I need to create subdomain for each user of my website like if the username is jeff then he should have a url jeff.mydomain.com.
How can I create it programmatically using PHP?
There's two parts to this. Firstly you'll need to setup a wildcard dns entry.
Once you've got that setup you should have all your requests pointed back to a single domain.
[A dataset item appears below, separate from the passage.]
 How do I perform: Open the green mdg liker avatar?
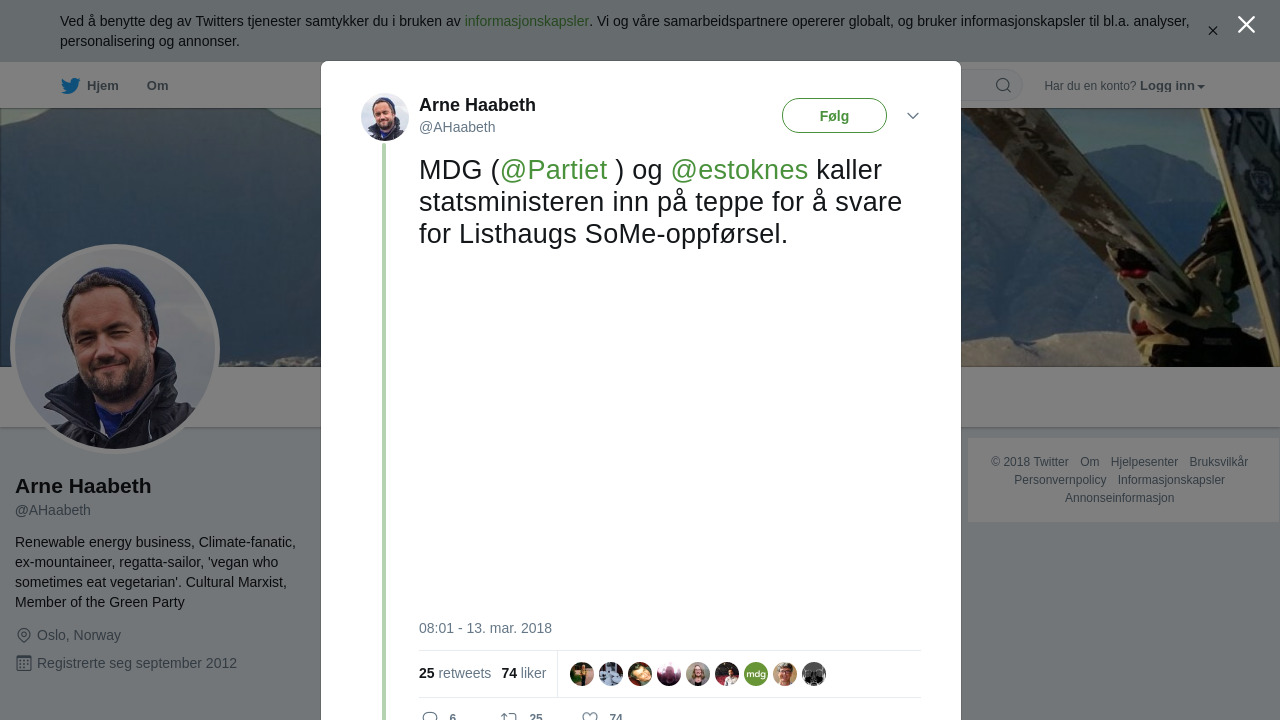756,674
From there you can then use php to figure out which domain you're currently on:
$domain = $_SERVER['HTTP_HOST'];
$base = 'mydomain.com';
$user = substr($domain, 0, -(strlen($base)+1));// the user part of the domain
if(!empty($user)) {
$user = sanatiseUser($user);
require_once $user.'.php';
}
You need to set apache to listen for all domains coming into a specific IP.
You then need to setup a wildcard DNS entry to point *.domain.com to that IP.
Then inside your app, use $_SERVER['HTTP_HOST'] to determine which user to load.
I want to create sub-domains using PHP on the fly. Suppose a user registers himself as a name "ABC". Then I want to create a sub-domain named 'ABC.mydomain.com' automatically by PHP. I'm using a linux based server.
Would anyone point me to the right direction?
You should be aware that this is easily done using wildcard DNS records. This way:
you do not have to register each user to your DNS server.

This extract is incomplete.